Eppure il CEO di Amazon Andy Jassy ha recentemente dichiarato che il retail fisico è ancora una priorità assoluta. “Pensiamo che il retail fisico sia un’area davvero importante e strategica per noi”. È un mercato molto interessante. Se vuoi davvero presidiare una quota significativa del mercato hai bisogno di negozi fisici” e ha concluso: “Stiamo facendo diverse sperimentazioni per cercare di trovare un formato che pensiamo possa essere apprezzato dai nostri clienti. Siamo ottimisti sul fatto che nel 2023 troveremo le risposte che stiamo cercando: l’obiettivo è risolvere l’equazione differenziazione/costo economico su cui stiamo lavorando”. La chiave quindi sta tutta qui.
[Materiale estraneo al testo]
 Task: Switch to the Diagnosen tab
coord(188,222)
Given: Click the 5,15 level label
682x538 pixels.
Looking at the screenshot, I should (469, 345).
Tra le righe il CEO ci dice che Amazon non ha nessuna intenzione di competere con i retailer tradizionali con una storia ed un’esperienza di oltre 50 anni nel settore alimentare esclusivamente sul loro terreno. Amazon fa capire di voler mantenere l’obiettivo strategico di provare a reinventare l’esperienza della spesa. Ciò significa ricercare un nuovo modo per soddisfare le esigenze dei consumatori per alimentazione e food in genere.
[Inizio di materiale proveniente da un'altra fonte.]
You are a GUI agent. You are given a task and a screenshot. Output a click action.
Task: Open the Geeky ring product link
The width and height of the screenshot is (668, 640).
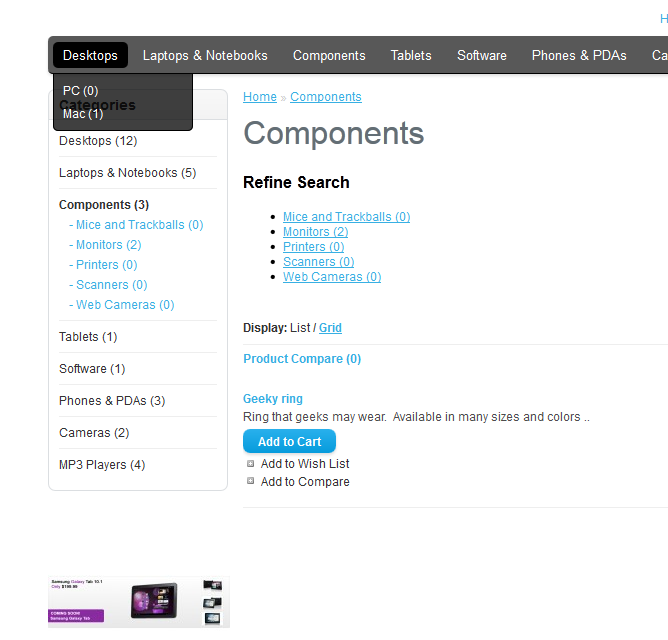pos(273,399)
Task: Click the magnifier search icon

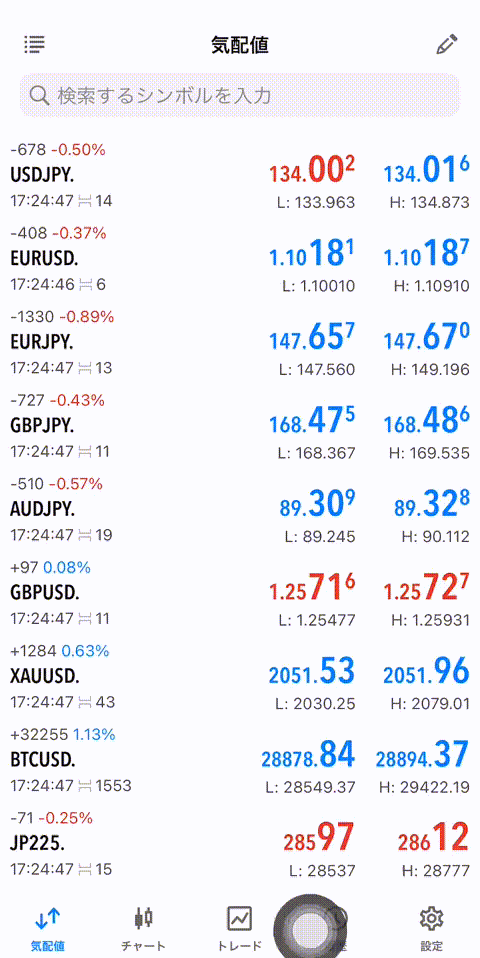Action: 40,95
La domanda è se l’attuale modello organizzativo del gigante di Seattle è funzionale a queste strategie settoriali. Non solo nel retail. Amazon nasce da un’intuizione di Jeff Besoz il 5 luglio 1994. È la sua creatura e credo il suo inventore sia molto legato al modello con cui si è sviluppata. Però il business cambia. Difficile restare sempre uguali a sé stessi.
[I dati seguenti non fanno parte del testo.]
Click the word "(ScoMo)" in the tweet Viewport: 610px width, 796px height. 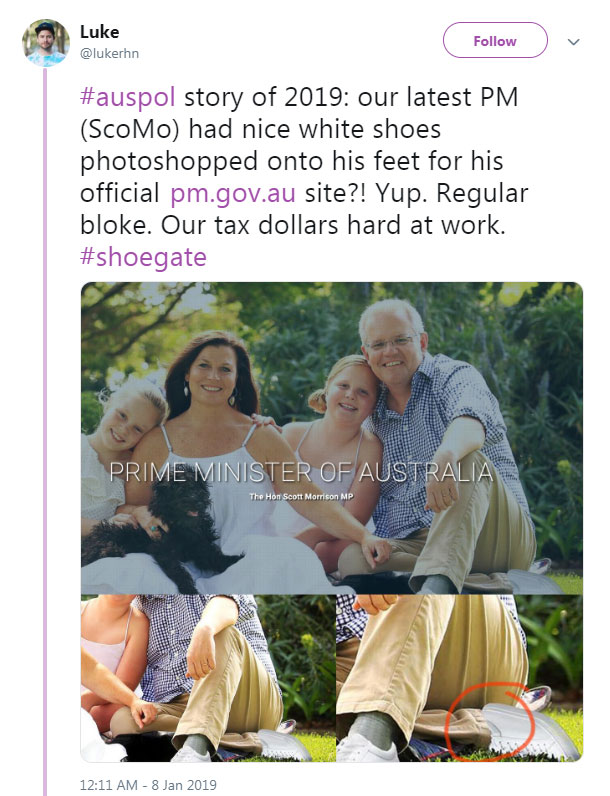point(130,129)
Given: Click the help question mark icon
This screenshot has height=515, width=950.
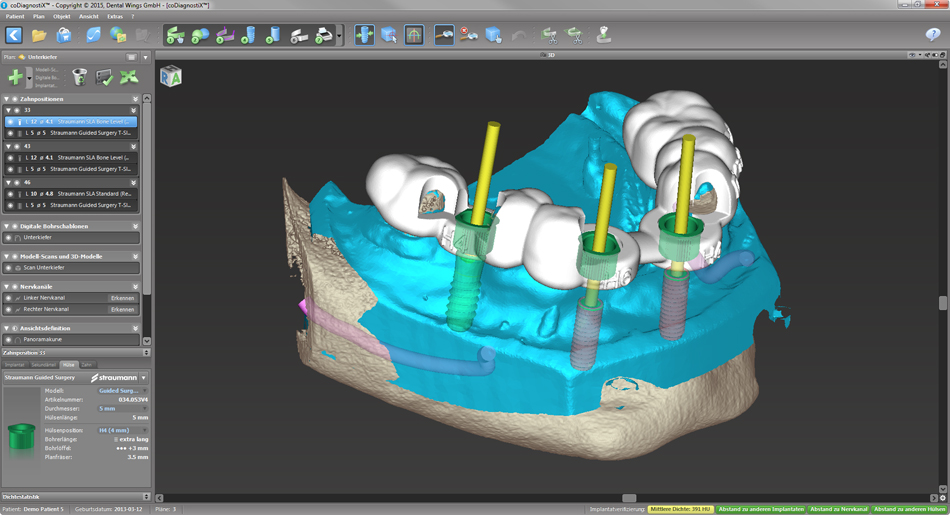Looking at the screenshot, I should click(x=933, y=35).
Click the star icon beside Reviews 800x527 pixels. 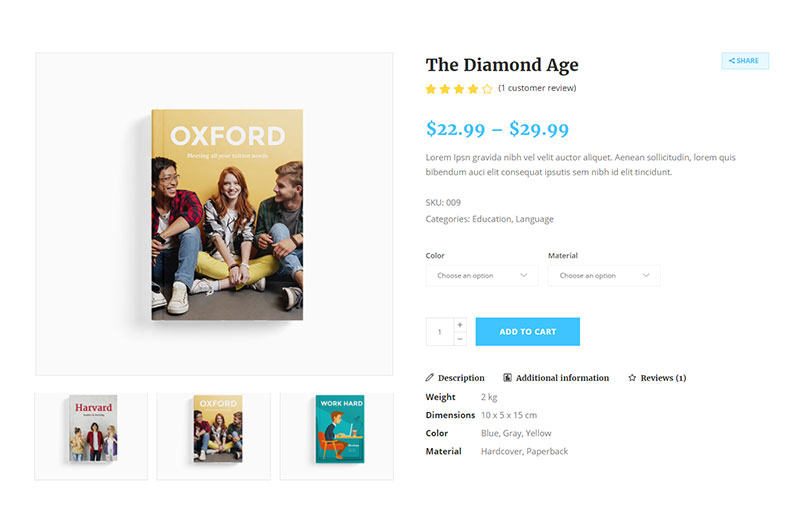632,378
Il recente annuncio sulla riorganizzazione di Alibaba Group (https://bit.ly/3zpm4eA) che è, in fondo, l’Amazon cinese però fornisce al CEO in carica, Andy Jassy, una spinta a riproporre l’argomento di una, forse necessaria, evoluzione finanziaria e della stessa struttura organizzativa e decisionale. Oggi da punto di vista degli utenti, clienti attivi, Amazon presenta ben oltre 300 milioni di conti di acquirenti online. Anche Alibaba , grazie per lo più alla sua forte diffusione in Cina, al momento presenta oltre 450 milioni di acquirenti posizionandosi al primo posto per la base di clienti attivi al mondo. In termini di vendite però, il marketplace di Jeff Bezos genera volumi d’affari ben oltre i 60 miliardi di dollari contro quelli di Alibaba pari a circa 20 miliardi di dollari. Non so se la recente riorganizzazione di Alibaba convincerà sulla necessità di profondi cambiamenti a Seattle. Ma quella scelta credo indichi una possibile direzione di marcia.